Bill C-253 does not directly address the policy question about whether or not the federal government should directly maintain financially non-viable ports as a public service. However the member proposing the bill is offering the federal government an indirect route to maintain non-viable ports by setting up a new entity called local port councils.
In the bill the government is being offered a vehicle through which it can subsidize the continued existence of financially non-viable ports. The parliamentary secretary and the Minister of Transport would do well to listen to the member who is proposing the bill.
I note that the wording in the bill reads that the minister may approve the setting up of a local port council. The Minister may make financial assistance available to such a port council.

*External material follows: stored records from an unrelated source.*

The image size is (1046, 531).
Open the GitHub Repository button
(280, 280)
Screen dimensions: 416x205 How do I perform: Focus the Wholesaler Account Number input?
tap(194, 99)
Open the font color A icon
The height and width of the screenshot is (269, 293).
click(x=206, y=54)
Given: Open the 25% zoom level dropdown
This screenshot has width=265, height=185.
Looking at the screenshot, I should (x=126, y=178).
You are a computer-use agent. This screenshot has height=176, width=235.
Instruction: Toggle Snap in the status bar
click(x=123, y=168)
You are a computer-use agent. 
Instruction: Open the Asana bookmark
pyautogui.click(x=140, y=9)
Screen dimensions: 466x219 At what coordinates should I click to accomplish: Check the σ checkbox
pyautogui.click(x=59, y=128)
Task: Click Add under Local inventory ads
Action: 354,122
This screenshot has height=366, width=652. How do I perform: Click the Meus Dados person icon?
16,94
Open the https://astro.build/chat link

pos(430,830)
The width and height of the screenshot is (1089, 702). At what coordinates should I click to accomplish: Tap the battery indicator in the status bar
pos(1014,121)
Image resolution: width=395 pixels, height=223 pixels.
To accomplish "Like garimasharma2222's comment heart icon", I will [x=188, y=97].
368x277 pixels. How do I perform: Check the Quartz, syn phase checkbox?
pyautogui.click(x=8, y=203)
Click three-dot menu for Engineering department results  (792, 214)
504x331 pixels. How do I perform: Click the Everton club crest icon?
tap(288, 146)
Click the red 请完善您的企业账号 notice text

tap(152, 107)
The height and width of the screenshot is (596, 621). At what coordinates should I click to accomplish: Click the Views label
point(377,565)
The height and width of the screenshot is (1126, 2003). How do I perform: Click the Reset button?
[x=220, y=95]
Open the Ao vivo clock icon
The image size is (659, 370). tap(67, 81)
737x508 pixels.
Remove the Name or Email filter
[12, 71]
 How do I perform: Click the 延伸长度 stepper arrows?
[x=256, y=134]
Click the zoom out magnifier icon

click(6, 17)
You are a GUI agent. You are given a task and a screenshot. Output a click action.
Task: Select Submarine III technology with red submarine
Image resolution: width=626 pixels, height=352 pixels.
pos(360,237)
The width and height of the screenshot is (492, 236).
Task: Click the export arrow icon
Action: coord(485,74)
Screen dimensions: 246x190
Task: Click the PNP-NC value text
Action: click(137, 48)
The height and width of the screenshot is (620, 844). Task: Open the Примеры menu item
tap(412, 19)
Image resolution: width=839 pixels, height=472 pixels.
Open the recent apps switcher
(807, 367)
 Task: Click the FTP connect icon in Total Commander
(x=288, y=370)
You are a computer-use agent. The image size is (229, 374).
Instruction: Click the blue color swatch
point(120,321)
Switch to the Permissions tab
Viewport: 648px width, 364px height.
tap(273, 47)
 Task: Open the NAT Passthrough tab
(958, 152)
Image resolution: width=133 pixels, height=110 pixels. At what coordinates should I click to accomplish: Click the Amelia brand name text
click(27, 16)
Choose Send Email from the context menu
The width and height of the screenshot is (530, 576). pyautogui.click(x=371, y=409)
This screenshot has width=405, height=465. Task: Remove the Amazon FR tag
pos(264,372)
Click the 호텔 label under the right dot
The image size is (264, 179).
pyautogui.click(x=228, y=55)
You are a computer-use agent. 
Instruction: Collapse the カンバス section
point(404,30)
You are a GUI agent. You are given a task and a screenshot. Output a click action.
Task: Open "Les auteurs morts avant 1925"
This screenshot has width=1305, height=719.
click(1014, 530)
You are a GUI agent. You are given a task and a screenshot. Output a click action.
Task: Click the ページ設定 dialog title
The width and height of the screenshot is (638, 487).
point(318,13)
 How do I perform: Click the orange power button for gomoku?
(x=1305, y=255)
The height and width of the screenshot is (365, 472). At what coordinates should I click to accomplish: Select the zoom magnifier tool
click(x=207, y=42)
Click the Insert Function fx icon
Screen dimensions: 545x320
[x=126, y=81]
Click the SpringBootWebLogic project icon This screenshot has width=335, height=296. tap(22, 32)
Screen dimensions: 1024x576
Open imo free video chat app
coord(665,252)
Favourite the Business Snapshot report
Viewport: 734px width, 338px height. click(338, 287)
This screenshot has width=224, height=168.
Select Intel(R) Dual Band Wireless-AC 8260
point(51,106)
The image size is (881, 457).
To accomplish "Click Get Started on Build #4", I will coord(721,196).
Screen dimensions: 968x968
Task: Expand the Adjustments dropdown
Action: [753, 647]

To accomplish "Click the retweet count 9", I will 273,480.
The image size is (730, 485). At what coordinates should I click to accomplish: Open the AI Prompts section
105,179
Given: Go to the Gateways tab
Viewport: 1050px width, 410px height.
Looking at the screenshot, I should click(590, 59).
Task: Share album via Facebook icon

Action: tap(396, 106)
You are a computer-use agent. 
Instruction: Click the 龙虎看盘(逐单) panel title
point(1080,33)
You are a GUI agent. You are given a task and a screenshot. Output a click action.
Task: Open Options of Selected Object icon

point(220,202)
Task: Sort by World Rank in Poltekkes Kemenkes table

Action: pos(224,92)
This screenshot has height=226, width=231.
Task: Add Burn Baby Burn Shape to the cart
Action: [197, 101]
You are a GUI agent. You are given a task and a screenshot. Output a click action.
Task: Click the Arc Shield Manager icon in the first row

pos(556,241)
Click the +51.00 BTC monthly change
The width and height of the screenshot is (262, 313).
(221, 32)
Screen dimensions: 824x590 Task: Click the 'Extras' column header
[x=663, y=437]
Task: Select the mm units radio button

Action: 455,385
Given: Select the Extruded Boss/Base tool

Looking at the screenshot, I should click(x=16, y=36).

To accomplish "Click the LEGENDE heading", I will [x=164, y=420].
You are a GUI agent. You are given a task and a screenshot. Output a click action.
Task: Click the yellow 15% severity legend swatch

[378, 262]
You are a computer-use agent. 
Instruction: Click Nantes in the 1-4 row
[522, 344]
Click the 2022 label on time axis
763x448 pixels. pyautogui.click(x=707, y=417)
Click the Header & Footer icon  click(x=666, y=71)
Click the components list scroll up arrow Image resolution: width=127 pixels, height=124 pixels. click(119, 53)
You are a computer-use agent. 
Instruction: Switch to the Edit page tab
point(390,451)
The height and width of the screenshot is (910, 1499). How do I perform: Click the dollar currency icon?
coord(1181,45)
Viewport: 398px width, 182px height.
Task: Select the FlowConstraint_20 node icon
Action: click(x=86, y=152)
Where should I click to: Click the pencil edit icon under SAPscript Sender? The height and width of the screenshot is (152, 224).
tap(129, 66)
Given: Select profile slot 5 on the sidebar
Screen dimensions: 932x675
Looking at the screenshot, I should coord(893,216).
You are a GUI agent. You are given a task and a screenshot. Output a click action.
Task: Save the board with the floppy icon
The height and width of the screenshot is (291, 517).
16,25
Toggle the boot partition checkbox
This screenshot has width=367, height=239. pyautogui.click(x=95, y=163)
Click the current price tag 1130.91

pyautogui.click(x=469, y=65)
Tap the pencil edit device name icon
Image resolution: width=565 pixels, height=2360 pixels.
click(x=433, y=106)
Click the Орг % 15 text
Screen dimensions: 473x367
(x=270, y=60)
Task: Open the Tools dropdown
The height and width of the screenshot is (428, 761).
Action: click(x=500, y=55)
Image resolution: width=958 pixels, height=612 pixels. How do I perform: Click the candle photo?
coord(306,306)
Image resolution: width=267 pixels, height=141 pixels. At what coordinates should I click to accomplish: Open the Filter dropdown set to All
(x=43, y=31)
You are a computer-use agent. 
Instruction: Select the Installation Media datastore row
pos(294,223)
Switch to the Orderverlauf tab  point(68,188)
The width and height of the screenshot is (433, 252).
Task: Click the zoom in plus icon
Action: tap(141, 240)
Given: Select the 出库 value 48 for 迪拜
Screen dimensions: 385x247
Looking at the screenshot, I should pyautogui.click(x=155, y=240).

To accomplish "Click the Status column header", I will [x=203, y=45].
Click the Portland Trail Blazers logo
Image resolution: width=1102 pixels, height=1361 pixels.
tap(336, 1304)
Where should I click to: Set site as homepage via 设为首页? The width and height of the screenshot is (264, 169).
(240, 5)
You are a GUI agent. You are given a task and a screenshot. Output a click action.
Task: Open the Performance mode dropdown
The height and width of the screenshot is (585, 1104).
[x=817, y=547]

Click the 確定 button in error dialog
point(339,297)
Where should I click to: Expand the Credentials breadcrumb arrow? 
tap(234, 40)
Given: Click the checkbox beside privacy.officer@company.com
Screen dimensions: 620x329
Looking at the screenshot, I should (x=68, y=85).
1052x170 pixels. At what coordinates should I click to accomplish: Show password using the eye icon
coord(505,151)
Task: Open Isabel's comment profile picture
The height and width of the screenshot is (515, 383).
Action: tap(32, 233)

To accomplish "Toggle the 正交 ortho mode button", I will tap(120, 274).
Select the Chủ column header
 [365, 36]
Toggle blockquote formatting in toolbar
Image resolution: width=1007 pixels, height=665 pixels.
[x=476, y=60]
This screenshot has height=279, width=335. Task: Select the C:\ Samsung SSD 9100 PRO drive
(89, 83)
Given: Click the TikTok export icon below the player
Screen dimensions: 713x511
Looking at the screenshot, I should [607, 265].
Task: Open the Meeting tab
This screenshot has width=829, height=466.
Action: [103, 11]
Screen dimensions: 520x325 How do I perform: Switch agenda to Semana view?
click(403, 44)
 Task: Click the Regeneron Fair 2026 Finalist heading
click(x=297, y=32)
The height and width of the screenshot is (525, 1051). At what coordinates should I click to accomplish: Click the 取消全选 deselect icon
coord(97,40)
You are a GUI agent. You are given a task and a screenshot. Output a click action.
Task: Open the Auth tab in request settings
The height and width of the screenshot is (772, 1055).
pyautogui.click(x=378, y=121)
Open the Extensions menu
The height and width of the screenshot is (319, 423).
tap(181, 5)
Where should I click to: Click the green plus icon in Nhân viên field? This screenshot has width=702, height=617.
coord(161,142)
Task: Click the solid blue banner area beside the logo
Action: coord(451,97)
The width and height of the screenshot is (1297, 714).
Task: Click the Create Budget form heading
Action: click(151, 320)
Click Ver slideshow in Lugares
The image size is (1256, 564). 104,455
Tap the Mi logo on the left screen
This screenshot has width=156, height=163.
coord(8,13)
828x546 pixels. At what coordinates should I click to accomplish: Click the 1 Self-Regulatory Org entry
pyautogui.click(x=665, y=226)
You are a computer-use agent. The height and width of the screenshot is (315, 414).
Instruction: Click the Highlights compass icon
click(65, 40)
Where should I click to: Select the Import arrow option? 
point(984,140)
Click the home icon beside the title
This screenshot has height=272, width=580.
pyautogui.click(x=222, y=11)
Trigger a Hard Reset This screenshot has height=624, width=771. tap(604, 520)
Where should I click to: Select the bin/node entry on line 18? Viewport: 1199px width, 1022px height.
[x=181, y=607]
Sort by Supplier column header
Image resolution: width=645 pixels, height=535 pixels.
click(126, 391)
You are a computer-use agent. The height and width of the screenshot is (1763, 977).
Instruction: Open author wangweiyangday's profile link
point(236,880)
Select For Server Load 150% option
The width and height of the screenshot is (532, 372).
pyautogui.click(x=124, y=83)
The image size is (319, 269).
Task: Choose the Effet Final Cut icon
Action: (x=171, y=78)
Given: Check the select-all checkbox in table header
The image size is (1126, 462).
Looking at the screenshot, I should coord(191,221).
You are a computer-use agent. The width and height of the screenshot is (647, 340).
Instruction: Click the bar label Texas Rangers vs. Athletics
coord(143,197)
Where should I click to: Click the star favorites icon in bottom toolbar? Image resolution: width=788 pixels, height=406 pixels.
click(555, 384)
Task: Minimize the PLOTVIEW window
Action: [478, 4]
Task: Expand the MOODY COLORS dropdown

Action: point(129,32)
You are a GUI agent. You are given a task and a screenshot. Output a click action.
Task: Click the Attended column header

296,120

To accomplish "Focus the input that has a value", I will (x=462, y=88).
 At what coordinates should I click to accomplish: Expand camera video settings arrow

The Minister may transfer all or part of such a facility to the provincial government if the port becomes financially viable.
The local people in an area might be all for setting up a local port council to save a financially non-viable port, but they would be dependent on the goodwill of the minister to turn any of that into a reality.
To give it more teeth, a bill such as this one should try to establish certain objective criteria for port viability. Once the port meets those criteria, it is appropriate for there to be wording in the bill to say that the minister shall provide funding until such time as it becomes viable. The problem is that I am not sure the minister would want to be bound by the word shall.
The government appears to be getting out of running all kinds of services that are not financially viable. If local entities cannot run services on a self-sustaining basis, we can expect their closure or elimination. As I said a moment ago, with the current government the watchword has been viability or death over the last seven or eight years.
If nothing else, the member's bill points out a growing reality of the total elimination of federal services in institutions in rural Canada. The post office is now in the local drug store. The rail spurs are gone. The local airport is closing. Ports and harbours are being abandoned or dismantled.
The member for Pictou—Antigonish—Guysborough said that the federal government was hot to trot on trying to get out of a whole range of services. It is looking at banks. It is looking at an awful lot of things. As I said, viability or death is the watchword of the government.
If the bill helps the member draw attention to a potentially viable port in his area, and if it sheds light on the problems we are having in rural Atlantic Canada, it is worthy of the effort. I congratulate the member on presenting the bill. We certainly support it.